A especialista recomenda usar apps de bancos ou planilhas que categorizam gastos fixos e variáveis — e começar pelos grandes números.
“Gastar R$ 100 por mês com café pode ser irrelevante perto de R$ 500 com o delivery”, compara Rejane. O importante, segundo a planejadora financeira, é encontrar os focos de desperdícios. Ou seja, gastos com produtos e serviços que você pagou e nem usou, como assinaturas ou mensalidades esquecidas.
INVESTIR COM PROPÓSITO E DISCIPLINA
Depois de fazer as contas de forma anualizada e ver o tamanho do impacto de um hábito de consumo prosaico nas suas contas, é hora de pensar em formas de ajustar as finanças e ter uma sobra de caixa para investir.
“Para objetivos de curto a médio prazo, a melhor escolha é a renda fixa”, recomenda Carol Stange. A sugestão da educadora financeira são os CDBs com liquidez diária, o Tesouro Selic ou fundos de renda fixa simples — sempre com rendimento superior ao da poupança.
Se o valor puder ficar parado por 12 meses, dá para buscar CDBs com vencimento nesse prazo e rentabilidade maior, sinaliza a especialista.
"Pega o dinheiro e já investe. Coloca isso como obrigação, como um boleto, como uma conta para pagar"
Carlos Castro, da Planejar
Castro concorda e acrescenta que, com a Selic (taxa básica de juros) em torno de 14,25% ao ano (dados de abril de 2025), títulos como o Tesouro Selic e os CDBs que paguem ao menos 90% do CDI se tornam boas opções com liquidez.
INVESTIR LOGO OU ESPERAR O SALÁRIO CAIR?
“Se deixar para investir só o que sobra, você não vai investir”, alerta Castro. Para o especialista, o ideal é tratar o investimento como uma conta a pagar. “Funciona como um ‘nudge’, ou seja, um empurrãozinho para lidar com nossos próprios vieses comportamentais. Pega o dinheiro e já investe. Coloca isso como obrigação, como um boleto, como uma conta para pagar”, diz Castro.
O especialista explica que não é necessário esperar receber o salário para investir. “Hoje você pode investir em títulos do Tesouro Direto diariamente a partir de R$ 30. Minha dica é: atingiu o valor mínimo, já invista.”
Carol também sugere duas estratégias: investir um valor fixo no início do mês — criando um compromisso com o objetivo — ou, se for mais estimulante, transferir na hora cada economia feita.

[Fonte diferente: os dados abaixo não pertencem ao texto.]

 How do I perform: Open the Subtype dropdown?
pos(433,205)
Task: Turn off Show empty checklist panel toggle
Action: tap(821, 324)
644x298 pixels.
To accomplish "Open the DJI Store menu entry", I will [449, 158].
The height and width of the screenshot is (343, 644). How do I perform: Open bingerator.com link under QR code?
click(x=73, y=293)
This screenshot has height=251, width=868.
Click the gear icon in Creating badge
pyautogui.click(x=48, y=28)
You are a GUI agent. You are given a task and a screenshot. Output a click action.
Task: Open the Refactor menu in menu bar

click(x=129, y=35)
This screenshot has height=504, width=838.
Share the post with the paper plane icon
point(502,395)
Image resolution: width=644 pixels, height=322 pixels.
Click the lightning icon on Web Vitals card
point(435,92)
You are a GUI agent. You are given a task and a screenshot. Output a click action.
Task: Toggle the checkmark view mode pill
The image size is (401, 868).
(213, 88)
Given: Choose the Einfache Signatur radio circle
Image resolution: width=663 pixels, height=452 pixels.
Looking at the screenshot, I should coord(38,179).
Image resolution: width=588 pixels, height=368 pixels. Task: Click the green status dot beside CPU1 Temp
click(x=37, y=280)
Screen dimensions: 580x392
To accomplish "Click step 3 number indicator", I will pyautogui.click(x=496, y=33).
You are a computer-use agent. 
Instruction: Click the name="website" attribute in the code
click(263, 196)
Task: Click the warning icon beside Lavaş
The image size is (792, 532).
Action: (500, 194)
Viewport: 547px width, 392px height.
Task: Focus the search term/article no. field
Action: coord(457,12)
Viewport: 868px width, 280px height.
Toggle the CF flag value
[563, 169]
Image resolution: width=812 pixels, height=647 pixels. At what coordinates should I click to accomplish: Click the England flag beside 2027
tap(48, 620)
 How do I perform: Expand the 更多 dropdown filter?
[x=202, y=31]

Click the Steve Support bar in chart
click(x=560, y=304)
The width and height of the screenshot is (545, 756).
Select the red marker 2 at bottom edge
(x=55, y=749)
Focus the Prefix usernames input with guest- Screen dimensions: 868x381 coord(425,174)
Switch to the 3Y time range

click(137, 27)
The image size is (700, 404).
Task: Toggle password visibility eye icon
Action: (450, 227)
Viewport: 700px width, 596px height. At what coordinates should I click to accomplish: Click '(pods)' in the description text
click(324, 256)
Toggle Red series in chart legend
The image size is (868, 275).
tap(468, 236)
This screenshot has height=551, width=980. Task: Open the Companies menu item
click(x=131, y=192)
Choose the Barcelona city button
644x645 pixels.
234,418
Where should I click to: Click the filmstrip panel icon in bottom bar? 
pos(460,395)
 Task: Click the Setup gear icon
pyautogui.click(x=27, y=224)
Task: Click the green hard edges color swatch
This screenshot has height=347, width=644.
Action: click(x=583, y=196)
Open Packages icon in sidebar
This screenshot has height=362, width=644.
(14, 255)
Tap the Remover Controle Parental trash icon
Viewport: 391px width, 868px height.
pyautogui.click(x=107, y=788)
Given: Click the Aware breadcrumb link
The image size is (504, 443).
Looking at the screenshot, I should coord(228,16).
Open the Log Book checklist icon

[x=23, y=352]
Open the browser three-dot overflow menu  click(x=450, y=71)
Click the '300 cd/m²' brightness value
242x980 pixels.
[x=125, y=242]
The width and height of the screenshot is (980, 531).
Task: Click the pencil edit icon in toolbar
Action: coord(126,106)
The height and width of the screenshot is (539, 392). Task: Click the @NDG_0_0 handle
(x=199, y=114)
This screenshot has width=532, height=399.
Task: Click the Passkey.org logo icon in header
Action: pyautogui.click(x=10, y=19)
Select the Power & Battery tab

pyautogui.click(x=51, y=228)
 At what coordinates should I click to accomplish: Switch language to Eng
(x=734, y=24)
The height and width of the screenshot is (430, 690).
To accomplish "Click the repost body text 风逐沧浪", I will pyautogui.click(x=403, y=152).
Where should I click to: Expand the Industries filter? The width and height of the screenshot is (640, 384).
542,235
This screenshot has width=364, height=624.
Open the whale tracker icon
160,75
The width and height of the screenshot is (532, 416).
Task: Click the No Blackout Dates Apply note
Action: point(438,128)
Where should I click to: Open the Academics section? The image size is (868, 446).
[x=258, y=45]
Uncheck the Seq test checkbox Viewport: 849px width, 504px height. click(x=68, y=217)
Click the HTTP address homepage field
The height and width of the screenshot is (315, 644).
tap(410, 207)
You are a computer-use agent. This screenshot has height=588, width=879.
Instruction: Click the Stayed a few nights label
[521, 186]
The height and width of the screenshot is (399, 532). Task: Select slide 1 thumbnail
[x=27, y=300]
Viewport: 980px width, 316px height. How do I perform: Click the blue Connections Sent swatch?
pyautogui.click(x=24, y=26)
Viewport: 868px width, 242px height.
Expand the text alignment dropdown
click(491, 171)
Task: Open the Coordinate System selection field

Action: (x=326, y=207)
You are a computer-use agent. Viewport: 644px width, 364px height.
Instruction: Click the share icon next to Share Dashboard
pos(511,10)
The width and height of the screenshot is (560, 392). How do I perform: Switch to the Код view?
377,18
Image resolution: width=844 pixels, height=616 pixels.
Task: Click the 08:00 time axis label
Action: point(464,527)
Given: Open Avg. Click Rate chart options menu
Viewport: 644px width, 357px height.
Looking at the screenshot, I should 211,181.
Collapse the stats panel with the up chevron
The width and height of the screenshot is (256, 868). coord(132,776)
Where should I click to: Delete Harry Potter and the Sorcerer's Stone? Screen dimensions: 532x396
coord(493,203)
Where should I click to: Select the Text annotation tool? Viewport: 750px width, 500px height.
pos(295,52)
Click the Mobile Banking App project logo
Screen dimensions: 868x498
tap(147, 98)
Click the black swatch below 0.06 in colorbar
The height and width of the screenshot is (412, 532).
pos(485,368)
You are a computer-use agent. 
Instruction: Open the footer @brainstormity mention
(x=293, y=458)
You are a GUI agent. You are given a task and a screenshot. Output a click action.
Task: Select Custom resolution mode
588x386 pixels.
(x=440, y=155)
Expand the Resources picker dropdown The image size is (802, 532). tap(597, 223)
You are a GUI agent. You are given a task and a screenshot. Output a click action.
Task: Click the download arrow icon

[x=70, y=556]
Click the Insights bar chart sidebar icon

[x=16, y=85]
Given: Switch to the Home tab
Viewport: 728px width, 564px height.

“A sensação de recompensa ajuda a manter o hábito. Dê até um nome para essa conta, como ‘Viagem dos Sonhos’ ou ‘Reserva da Liberdade’”, aconselha Carol.
SEGREDO NÃO É SÓ O CAFEZINHO, MAS O PROPÓSITO
Por fim, Rejane reforça: “investir com um objetivo claro ajuda a manter a motivação”. Pode ser uma viagem, um curso, um carro ou simplesmente mais tranquilidade financeira.
Quando o dinheiro tem destino certo, cortar gastos deixa de ser sacrifício e vira estratégia.